I finally made it home at about 12:45 AM, and fell asleep on my bed as soon as I touched the sheets. I did manage to wake up an hour later and take a shower though (phew, good thing… LOL)

I think I’ve got a pretty good 60-65 mile Coker ride in me, but my endurance hits the wall around 70, and I cease to be able to spin lightly and easily while keeping balance. But heeeecck, it was a fun ride. I wish I’d gotten to go with someone! (hint hint, ShannonG and/or onelesscar!)

I put my ride into the Ride The Lobster // Mediterranean Uni Tour Long Distance Effort Calculator (available at ), and, at 160km with 700 meters of climbing and 500 meters of descending, it reads a difficulty level of 375. I did do about 62 miles of the ride at night, though, which is right about 100km, so if you add in the night riding to the subjective section, it climbs to 609. Honestly, I don’t know why riding at night adds a whole point per kilometer; in my view, it’s no more difficult than riding at day, and it’s quite peaceful. I put a screenshot of the diff thing in here. Donno why, can’t hurt I guess.

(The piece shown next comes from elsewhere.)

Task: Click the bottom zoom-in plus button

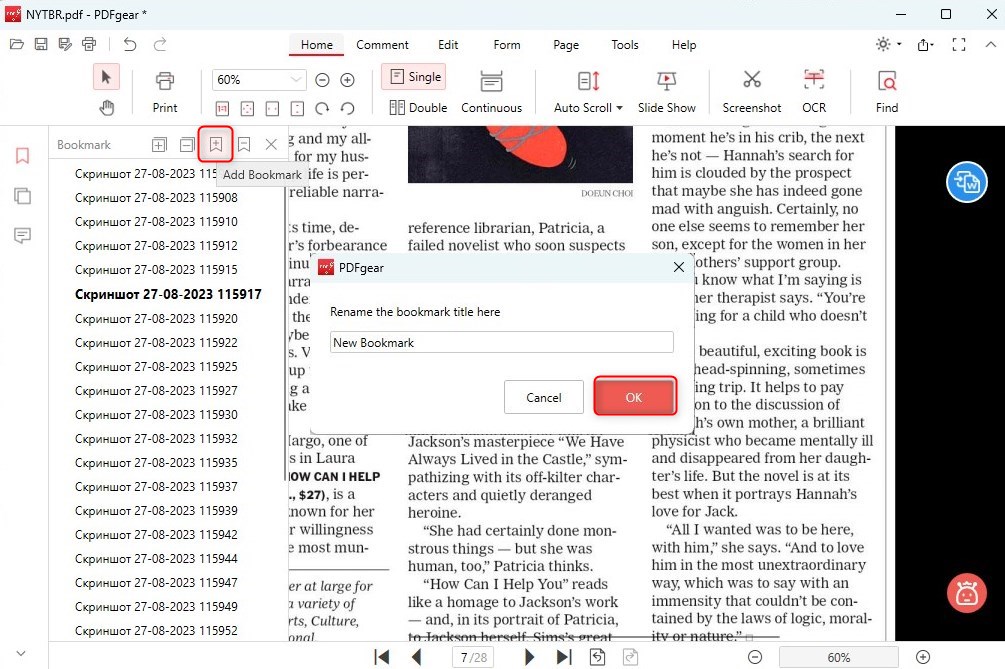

Ummm, if any of you guys read all this, let me know what I can do to get you your ten minutes back, because it was probably a waste of your time. I see things based on how fast I go and whether it’s up or down, so, unless you’re masochistic, it’s gotta be pretty boring to read about…:o

Oh, and this was the second ride of the two-day qualifier ride for Ride The Lobster, and I’ll probably use the majority of this post in the writeup I submit. The “first” ride, which I did Friday night before I left on this big one, was pretty short; it was a 17-mile round trip to get some brake handle parts and batteries and junk from a bike shop and to get some Fish Burritos at Rubio’s (good restaurant!). Once I got back, I went out again with friendly group of slower cyclists and hung on for dear life on my Coker everywhere but the hills, where I could get my retribution for being on a unicycle… hehehe. The Friday night ride ended up being a healthy 32 Coker miles, with about 300m of climbing. Since it was all at night, it barely pushes the difficulty rating above 125 (to 130), so, that, combined with this century, means I’m all good for RTL if I can get my passport! W00t, I can’t wait!!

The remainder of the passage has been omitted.